WHAT YOU SHOULD DO
According to the text below about Salama da Sugo Ferrarese, which spices go into it?

What does the Salama da Sugo Ferrarese contain?
The main parts of the pig that are minced and inserted into the animal's casing are represented by neck cap, guanciale, lean meat from the thigh and shoulder. Moreover, tradition also allows for the inclusion of meat from tongue and liver. The spices that condition the final taste of the Salama must not be missing: salt, pepper, and cinnamon. Everything is blended with abundant red wine typical of the Ferrara lands, unpasteurized and, above all, dry, and inserted into the pig's bladder, tied with twine to form eight segments. There are also those made with 16 segments, a larger family size.
If it sinks, it's good
The first thing to do to determine if a
salama da sugo has aged well is to see if it sinks
in a pot of water. If it doesn’t, it may have
air pockets inside and thus there's a risk of
rancidity. Always do this before cooking it!
It cooks suspended
After letting it rest in water for at least one night, the salama da sugo must be placed in a deep baking dish and tied to a wooden stick or ladle so that it remains suspended during cooking. The parts of the salama should not come into direct contact with the scalding sides of the pot. Towards the end of cooking, you should make some holes with a toothpick to release some of its internal liquid.
Slow and long cooking
Have patience, if it hasn’t been pre-cooked by the butcher shop: it takes at least four to eight hours on low heat to cook.
Now you are ready to lick your fingers just like the Magnificent one from Florence did? Enjoy your meal!

SOURCE EXCERPT
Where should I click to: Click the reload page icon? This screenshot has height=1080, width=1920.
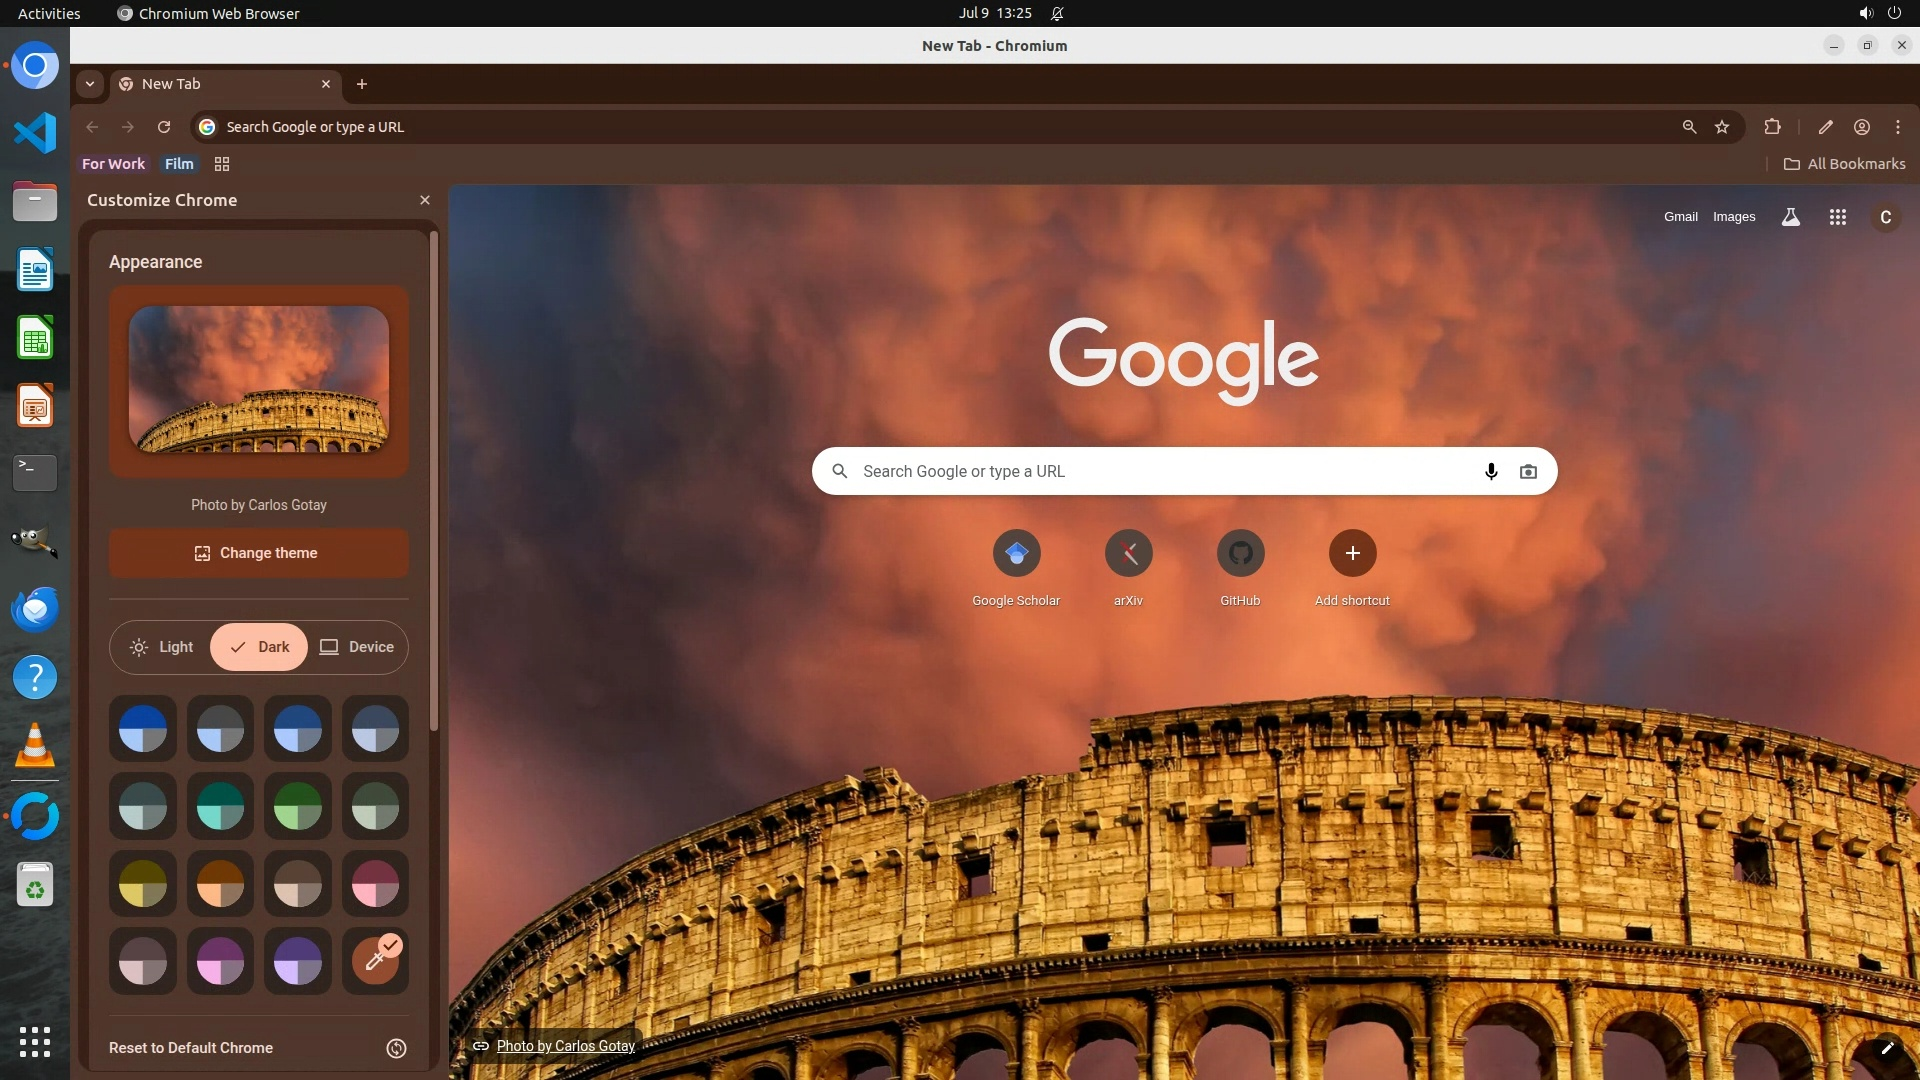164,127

TASK RESULT
Salt, pepper, and cinnamon.